Accepted for/Published in: Journal of Medical Internet Research
Date Submitted: May 20, 2022
Open Peer Review Period: May 20, 2022 - Jul 15, 2022
Date Accepted: Oct 20, 2022
(closed for review but you can still tweet)
Virtual Care and Electronic Patient Communication During COVID-19: A Cross-sectional Study of Inequities Across a Canadian Tertiary Cancer Centre
ABSTRACT
Background:
Virtual care (VC) visits (telephone or video) and email-based patient communication have been rapidly adopted to facilitate cancer care during the COVID-19 pandemic. Equitable patient engagement must be maintained as digital health solutions become increasingly prevalent.
Objective:
We aimed to characterize inequities in access and patient-reported experience at a tertiary cancer centre.
Methods:
We designed a cross-sectional study of outpatients with visits from September—December 2020. Four pairs of comparison groups were defined: 1) patients with VC and in-person visits, 2) patients with and without documented email addresses, 2) responders and non—responders to an email-based, patient-reported experience survey, and 3) responders with VC and in-person visits. Patient characteristics and completed surveys were collated. Demographics were mapped to area-level averages from national census data. Socioeconomic status was mapped to area-level dimensions of the Canadian Index of Multiple Deprivation. Covariate balance between comparison groups was assessed using standardized mean differences (SMD), with SMD > 0.2 indicating a difference between groups. Associations between patient experience satisfaction scores and covariates were assessed using multivariable analyses, with p < 0.05 indicating statistical significance.
Results:
In total, 42,194 patients had outpatient visits, 62.7% had at least one VC visit, and 31.2% were emailable.

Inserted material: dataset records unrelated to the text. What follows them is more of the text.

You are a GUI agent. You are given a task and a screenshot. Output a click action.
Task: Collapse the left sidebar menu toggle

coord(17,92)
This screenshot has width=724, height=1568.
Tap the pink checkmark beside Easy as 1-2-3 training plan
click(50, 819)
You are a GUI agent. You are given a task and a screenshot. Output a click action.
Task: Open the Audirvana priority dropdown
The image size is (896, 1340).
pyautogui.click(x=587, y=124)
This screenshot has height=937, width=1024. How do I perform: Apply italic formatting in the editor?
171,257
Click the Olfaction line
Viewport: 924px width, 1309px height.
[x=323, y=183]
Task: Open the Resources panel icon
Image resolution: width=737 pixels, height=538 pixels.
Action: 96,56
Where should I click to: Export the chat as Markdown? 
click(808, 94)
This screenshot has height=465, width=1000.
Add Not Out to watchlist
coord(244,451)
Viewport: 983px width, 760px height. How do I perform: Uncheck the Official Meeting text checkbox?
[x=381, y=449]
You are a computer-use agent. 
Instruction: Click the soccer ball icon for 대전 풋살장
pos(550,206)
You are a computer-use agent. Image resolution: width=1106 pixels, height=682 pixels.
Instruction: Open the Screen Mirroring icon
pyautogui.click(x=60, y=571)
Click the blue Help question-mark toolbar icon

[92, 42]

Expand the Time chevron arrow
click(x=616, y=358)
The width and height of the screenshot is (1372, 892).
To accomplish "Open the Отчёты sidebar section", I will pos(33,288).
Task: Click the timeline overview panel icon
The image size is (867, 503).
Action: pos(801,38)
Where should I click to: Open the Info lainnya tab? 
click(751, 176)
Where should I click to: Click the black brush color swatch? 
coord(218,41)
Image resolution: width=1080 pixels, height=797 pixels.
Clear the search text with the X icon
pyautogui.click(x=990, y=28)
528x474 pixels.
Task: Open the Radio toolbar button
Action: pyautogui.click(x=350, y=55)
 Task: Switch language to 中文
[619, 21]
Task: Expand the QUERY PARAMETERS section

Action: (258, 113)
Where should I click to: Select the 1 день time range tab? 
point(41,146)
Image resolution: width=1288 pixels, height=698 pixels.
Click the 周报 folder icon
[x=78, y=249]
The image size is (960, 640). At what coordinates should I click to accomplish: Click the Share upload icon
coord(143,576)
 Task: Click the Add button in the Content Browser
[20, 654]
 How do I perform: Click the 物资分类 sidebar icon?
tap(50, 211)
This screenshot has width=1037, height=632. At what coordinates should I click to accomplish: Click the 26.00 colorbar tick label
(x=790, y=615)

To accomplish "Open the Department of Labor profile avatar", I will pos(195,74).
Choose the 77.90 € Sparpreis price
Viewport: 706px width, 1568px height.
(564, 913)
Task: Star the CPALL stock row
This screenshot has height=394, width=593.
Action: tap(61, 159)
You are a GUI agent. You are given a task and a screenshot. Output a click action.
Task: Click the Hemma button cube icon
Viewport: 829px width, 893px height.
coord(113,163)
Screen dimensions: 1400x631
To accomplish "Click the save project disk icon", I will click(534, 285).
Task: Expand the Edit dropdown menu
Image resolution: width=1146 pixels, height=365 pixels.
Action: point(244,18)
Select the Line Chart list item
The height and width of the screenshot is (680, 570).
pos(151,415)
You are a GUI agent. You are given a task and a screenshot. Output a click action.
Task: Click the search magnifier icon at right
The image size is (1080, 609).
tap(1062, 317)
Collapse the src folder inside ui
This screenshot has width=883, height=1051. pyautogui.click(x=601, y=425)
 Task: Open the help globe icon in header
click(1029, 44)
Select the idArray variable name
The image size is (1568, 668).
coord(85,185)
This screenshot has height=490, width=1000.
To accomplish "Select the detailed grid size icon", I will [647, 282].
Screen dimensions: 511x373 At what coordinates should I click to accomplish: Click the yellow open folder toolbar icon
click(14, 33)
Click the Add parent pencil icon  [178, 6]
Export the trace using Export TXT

Access to VC and email was similar across demographic and socioeconomic indices (SMD < 0.2). Among emailable patients, 21.8% responded to the survey. Survey responsiveness was similar across demographic and socioeconomic indices, aside from a small difference by age (SMD = 0.24). Among responders, 24.4% received VC and were similar to in-person responders across demographic and socioeconomic indices (SMD < 0.2). Clinic types differed within each pair of comparison groups (SMD > 0.2). VC and in-person responders had similar satisfaction levels with all care domains surveyed (p > 0.05). Regardless of visit type, patients had variable satisfaction with care domains across socioeconomic indices. Patients with higher ethnocultural composition scores were less satisfied with cultural appropriateness of their care (OR 0.70, 95% CI: 0.57¬—0.86). Patients with higher situational vulnerability scores were less satisfied with discussion of physical symptoms (OR 0.67, 95% CI: 0.48—0.93), and those with higher residential instability scores were less satisfied with discussion of both physical (OR 0.81, 95% CI: 0.68—0.97) and emotional (OR 0.86, 95% CI: 0.77—0.96) symptoms. Patients with higher RI scores were less satisfied with the duration of their visit (OR 0.85, 95% CI: 0.74—0.98, p = 0.024). Male patients were more satisfied with how their healthcare provider had listened to them (OR 1.64, 95% CI: 1.11—2.44, p = 0.014).
Conclusions:
VC and email can maintain equitable patient engagement in cancer care across demographics and socioeconomic indices. Targeted interventions are required to address existing health inequities among structurally marginalized patients.